Понимая, что сказанное про «ухо востро» звучит двусмысленно, полковник криво усмехнулся. Альвы и впрямь ребята беспокойные, и, если их к порядку не призвать, много бед натворят. Но коли смогут прижиться… В солдатах он и впрямь неплохо разбирался. Если поверить этой княжне про холод и голод в пути, то даже заморённые альвы в рукопашной дорогого стоят. Правда, он ей не очень-то верил. Но заполучить в полк хотя бы роту таких остроухих солдатиков было бы неплохо.

Пусть они посидят здесь в ожидании решения своей участи. Секретарь своё дело знает. Его письмо губернатору будет составлено таким образом, что вскоре следует ждать оттуда государевых людей.

Как же медленно тянется время, когда совершенно нечем заняться…
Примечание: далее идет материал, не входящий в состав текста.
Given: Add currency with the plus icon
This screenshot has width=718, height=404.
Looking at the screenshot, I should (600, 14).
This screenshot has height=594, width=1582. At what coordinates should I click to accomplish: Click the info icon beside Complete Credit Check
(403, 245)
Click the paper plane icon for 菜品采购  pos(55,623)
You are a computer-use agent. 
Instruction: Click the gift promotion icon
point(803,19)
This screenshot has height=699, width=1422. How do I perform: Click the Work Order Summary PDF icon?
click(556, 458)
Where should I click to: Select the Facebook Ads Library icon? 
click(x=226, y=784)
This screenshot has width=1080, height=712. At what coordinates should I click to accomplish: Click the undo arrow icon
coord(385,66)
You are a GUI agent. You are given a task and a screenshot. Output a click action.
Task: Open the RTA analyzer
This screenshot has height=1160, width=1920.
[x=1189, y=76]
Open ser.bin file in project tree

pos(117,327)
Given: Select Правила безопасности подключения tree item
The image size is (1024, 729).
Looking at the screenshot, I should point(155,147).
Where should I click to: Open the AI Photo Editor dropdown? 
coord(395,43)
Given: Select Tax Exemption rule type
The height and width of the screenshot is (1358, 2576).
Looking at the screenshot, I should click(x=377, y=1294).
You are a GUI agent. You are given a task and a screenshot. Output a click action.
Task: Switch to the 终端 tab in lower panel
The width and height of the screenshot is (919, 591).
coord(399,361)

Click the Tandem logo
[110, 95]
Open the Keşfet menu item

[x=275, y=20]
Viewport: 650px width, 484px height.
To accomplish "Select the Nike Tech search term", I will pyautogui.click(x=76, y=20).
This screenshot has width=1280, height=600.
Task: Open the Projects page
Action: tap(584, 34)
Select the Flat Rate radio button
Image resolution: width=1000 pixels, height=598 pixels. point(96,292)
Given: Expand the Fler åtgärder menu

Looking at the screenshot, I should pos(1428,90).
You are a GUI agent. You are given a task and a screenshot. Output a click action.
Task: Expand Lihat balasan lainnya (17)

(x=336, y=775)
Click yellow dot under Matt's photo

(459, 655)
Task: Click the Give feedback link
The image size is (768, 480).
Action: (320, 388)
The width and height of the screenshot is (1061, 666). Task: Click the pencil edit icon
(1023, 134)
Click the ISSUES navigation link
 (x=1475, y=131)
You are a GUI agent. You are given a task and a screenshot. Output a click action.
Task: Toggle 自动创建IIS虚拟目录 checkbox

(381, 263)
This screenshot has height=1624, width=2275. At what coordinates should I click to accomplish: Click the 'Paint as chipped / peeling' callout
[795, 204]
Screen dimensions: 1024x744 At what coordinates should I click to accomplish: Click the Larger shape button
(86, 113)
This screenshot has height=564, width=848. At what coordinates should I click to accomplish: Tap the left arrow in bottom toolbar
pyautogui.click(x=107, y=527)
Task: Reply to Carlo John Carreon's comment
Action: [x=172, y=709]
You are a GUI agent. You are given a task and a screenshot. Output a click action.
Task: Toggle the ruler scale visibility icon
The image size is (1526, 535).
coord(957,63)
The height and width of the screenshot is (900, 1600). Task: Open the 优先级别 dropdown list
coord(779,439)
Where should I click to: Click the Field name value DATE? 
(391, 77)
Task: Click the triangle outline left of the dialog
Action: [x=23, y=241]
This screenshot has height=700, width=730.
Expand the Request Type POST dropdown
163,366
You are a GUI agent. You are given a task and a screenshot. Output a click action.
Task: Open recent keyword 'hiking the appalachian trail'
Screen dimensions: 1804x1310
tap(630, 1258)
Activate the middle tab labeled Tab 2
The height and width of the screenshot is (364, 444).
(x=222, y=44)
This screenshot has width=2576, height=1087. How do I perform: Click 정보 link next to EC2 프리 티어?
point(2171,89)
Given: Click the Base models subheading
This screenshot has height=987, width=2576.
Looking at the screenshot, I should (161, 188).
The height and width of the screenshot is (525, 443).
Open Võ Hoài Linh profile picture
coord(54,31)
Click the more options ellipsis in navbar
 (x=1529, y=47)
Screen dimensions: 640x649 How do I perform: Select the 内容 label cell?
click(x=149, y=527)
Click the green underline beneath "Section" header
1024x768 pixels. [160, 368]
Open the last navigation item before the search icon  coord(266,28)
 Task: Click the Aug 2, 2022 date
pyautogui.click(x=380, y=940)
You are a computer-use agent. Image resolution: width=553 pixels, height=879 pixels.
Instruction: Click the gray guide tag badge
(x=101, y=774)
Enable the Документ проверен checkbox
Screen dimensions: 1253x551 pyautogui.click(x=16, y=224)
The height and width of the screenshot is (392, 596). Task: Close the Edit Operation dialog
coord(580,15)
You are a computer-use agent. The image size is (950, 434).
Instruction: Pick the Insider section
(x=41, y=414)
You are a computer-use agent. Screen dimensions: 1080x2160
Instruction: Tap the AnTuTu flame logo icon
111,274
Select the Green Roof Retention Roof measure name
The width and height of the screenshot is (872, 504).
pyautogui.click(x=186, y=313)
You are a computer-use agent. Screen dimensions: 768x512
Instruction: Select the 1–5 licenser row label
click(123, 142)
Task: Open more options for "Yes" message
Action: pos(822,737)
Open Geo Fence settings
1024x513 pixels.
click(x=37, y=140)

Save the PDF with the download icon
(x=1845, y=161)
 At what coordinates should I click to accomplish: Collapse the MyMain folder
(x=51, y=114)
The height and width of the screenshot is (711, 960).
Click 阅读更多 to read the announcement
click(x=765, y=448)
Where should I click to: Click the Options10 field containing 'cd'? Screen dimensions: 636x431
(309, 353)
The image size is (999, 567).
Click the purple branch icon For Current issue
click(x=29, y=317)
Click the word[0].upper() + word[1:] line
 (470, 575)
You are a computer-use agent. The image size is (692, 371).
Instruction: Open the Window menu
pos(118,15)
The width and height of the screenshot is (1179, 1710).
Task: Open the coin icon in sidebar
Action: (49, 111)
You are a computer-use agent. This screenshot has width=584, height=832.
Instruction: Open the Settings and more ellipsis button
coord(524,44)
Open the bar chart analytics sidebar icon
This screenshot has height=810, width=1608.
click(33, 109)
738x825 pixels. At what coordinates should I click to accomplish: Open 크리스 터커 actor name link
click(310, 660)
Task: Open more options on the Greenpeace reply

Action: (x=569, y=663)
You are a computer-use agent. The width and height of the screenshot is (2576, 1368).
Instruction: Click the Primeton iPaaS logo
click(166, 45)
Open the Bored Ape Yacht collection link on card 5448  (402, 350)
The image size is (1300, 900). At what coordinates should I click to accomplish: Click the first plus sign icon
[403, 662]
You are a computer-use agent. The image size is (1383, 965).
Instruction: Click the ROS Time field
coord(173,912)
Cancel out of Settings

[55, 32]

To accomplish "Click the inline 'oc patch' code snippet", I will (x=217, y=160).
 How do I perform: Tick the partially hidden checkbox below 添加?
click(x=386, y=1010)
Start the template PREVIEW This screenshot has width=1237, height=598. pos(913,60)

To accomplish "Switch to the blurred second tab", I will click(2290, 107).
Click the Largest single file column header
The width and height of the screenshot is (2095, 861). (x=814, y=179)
Княжна откровенно скучала. Даже мысленно укорила себя за то, что не нашла времени изучить человеческие письмена. Трудно ли было поймать грамотного человека и заставить его поделиться знаниями? Языку ведь у пленного солдата научились, и честно расплатились с ним за науку, отпустив живым и здоровым. В конце концов, какая разница, одним трупом больше, одним меньше. Тем более, что отряд всё равно должен был менять диспозицию. Жаль, тот человек принадлежал к низшему сословию, и не владел грамотой. Сейчас можно было бы спросить у хозяев книгу сказаний, скоротать время. Ну, или хотя бы посмеяться над человеческими глупостями.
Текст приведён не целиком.